Hymn Of Praise Saint Eutychius Eutychius witnessed Christ to the emperor: “Christ,” said he, “had a feeble body, A body susceptible to hunger and pain, Similar to, but not the same as, the body on the throne. The King of Glory bore on earth the air of a servant, But He raised glorified flesh into heaven. Where would be the tears in an illusory body? Where the bloody sweat, O Emperor–on an illusory brow? ‘I hunger! I thirst!’ spoke the Truth. Why do you make the Son of God a liar? When He witnesses His hunger to the world, You say to Him: ‘Thou art satiated!’ Do you say that to His face? Thirsting, He cries out while hanging on the Cross, And you respond to Him: ‘Thou art not thirsty, Thou art not!’ O great Emperor, do not speak impurity. Behind your words the demon himself hides. In vain do you build churches, when you destroy the Faith; And vain are your votive offerings, when you extinguish their flames. Christ’s sufferings are greater than all other sufferings. The whole of history revolves around the Cross. The Cross is thus honorable, awesome, and capable of healing, Because it is the source of pain, brimming over and abundant. On the Cross is Christ–a man nailed, Blood, sweat and moaning–and not a dream that is dreamed.”

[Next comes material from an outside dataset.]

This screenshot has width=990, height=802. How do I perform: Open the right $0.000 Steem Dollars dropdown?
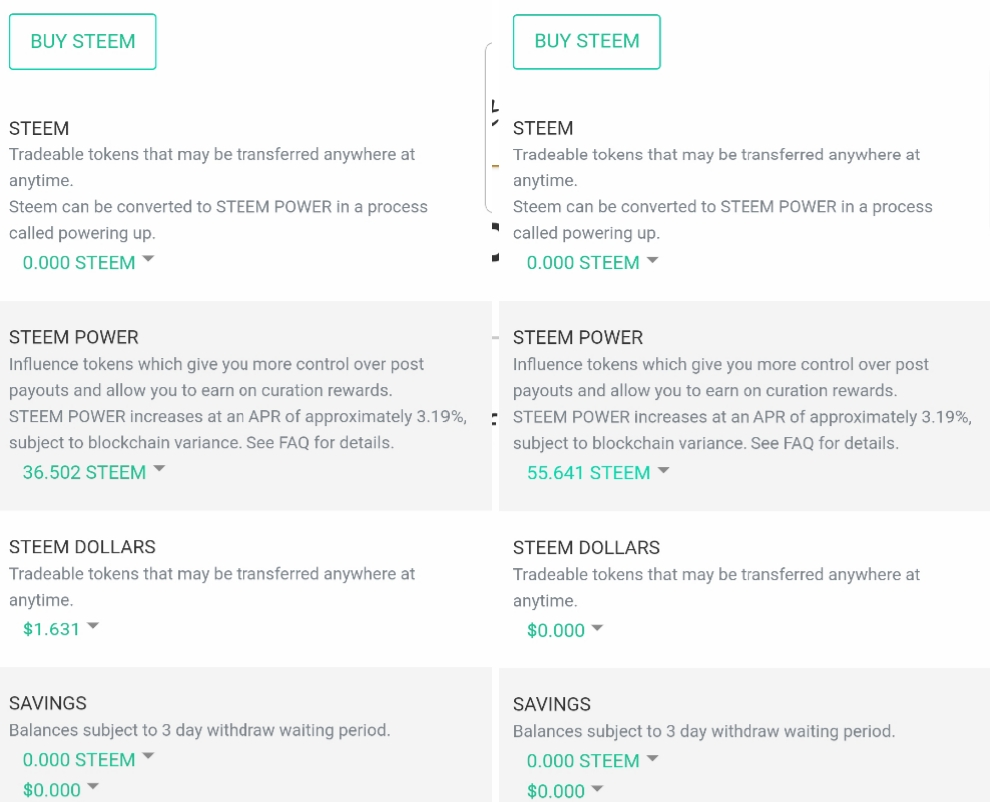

Reflection It is said about an ancient orator that he labored day and night to perfect himself in the art of oratory. Someone said to him: “Demosthenes does not want you to be the chief orator.” To which he immediately retorted: “Neither will I allow him to be the only one.” If you cannot be a first-class saint like St. Anthony, do not shrug your shoulders and say: “Nothing can come of me!” Increase your efforts and double your talent. In My Father’s house are many mansions, said the Lord (John 14:2). If you merit to settle in the least of these dwelling places, you will be more glorious and more fortunate than all of the rulers who have ever existed on earth. To each according to his own talent. You will not be a St. Anthony, but neither will St. Anthony, alone, occupy the Kingdom of God.

Contemplation Contemplate the Resurrection of the Lord Jesus:

  1. How the stone on the tomb did not split, neither was the seal on it broken;
  2. How the All-powerful and meek Lord did not damage the tomb during His Resurrection, as the Virgin’s womb was not harmed in His birth.

Homily on victory over the last enemy “The last enemy that shall be destroyed is death” (1 Corinthians 15:26). Man’s first enemy is the devil, the second is sin and the third is death. The Lord Jesus conquered all three of these enemies of the human race. By His humiliation He conquered the proud devil; by His death He conquered sin; and by His Resurrection He conquered death. In conquering all of our enemies, He invites us to be partakers in His glorious victory. It is not that we ourselves conquer, but that we are joined to the Victor. Only His power conquers, only His weapons vanquish. We are without power and weapons, but our enemies are frightful. With Him and alongside Him, we conquer those mightier than ourselves. What is the price He offers to us for His victory? A meager price, my brethren; for a very paltry price He offers us the most precious victory. To humble ourselves and to submit ourselves to the will of God–that is the price He seeks to conquer the devil for us. To die unto ourselves, to die to fleshly desires and passions–that is the price He seeks to conquer sin for us. To live for Him and not for ourselves, to receive Him into our hearts–that is the price He seeks to conquer death for us. He conquered all the enemies openly and completely, but this is the price for which He offers His victory to each of us. The Apostle Paul says: Thanks be to God, which giveth us the victory through our Lord Jesus Christ (1 Corinthians 15:57). O resurrected Lord, enlighten, strengthen and heal us by Thy victory. We who are grateful raise up to Thee glory and praise forever. Amen.